Ну а 9 июня один перс привязал к деревянному кресту свою жену, польскую рабыню, содрал с нее живой кожу, выбросил освежеванное тело на улицу, а кожу приколотил к стене, в назидание другим своим женам. На этом фоне Степан Тимофеевич – просто галантный джентльмен и дамский угодник.
Народ, повторяю, любит своего разбойника, любит и певцов разбоя.
Эти кокетливые стишата (на мотивчик “…милей родного брата блоха ему была”) казалось бы, сочинены Серёнькой для салонного заигрывания: вот я какой, ваш рязанский Эдип, в васильках и лапоточках; разбою Есенин лично не предавался, несмотря на обещания “кого-нибудь зарезать под осенний свист”, “уйти бродягою и вором” и все эти ножики за голенищем, но народ любит его именно за ножики, так же как Высоцкого – за черный пистолет и придуманные этапы и отсидки.
Но всё это оказалось бы крашеным картоном, если бы Сергей и Владимир не разыграли, каждый по-своему, основной разбойный миф: “в набежавшую волну”. В воровской поэтике ведь Мать важнее Жены; мать-старушка – это святое, ее нельзя обидеть, она там вдали вздыхает и ждет своего непутевого, и т. д.

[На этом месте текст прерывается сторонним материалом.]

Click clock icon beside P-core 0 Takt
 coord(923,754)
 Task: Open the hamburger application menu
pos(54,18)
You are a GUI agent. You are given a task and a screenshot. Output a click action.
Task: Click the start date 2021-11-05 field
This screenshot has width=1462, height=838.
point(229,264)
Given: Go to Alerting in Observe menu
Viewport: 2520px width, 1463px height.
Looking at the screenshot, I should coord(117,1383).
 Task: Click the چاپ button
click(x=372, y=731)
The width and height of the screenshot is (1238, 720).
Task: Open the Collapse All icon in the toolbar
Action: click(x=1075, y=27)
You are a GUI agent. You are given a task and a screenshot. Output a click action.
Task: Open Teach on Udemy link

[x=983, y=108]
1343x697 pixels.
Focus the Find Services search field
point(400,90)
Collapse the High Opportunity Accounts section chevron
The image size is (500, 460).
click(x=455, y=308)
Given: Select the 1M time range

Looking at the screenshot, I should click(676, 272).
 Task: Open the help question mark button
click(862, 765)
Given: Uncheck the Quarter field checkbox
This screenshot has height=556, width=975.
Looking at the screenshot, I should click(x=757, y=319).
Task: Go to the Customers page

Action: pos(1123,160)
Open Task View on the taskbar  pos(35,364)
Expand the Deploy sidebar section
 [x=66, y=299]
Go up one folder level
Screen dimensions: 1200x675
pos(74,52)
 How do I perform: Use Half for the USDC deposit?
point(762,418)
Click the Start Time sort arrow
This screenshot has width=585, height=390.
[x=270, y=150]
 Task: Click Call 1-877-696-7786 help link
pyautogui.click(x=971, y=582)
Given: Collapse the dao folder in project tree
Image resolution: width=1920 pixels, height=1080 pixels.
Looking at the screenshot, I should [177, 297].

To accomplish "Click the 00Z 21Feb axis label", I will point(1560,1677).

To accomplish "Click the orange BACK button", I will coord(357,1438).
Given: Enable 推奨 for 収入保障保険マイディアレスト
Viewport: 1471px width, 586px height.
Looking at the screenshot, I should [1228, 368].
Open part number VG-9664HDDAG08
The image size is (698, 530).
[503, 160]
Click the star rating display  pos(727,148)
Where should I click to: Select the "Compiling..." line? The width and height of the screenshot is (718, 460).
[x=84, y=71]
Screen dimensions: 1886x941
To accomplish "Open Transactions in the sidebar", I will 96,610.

(Интересно, что и Пушкин, как глубоко русский человек, отдал дань этой парадигме; роль матери досталась, ясное дело, няне. Прекрасная креолка Надежда Осиповна и в страшном сне бы не кряхтела, не горюнилась у окошка и не ходила на развилку дорог встречать своего сынка, водившего дружбу с разбойниками.)
Именно матери (Волге) приносит в жертву жену (персиянку) непридуманный беспредельщик Разин. По свидетельству Стрейса, Разин “не хотел носить титула, сказывая, что он не пришел властвовать, но со всеми вместе жить, как брат” – только не надо обманываться и прозревать тут какую-то демократию; лучше бы он честно хотел титула. Нет, тут действуют какие-то страшные, древние, примитивные, хтонические механизмы; тут неандертальцами пахнет.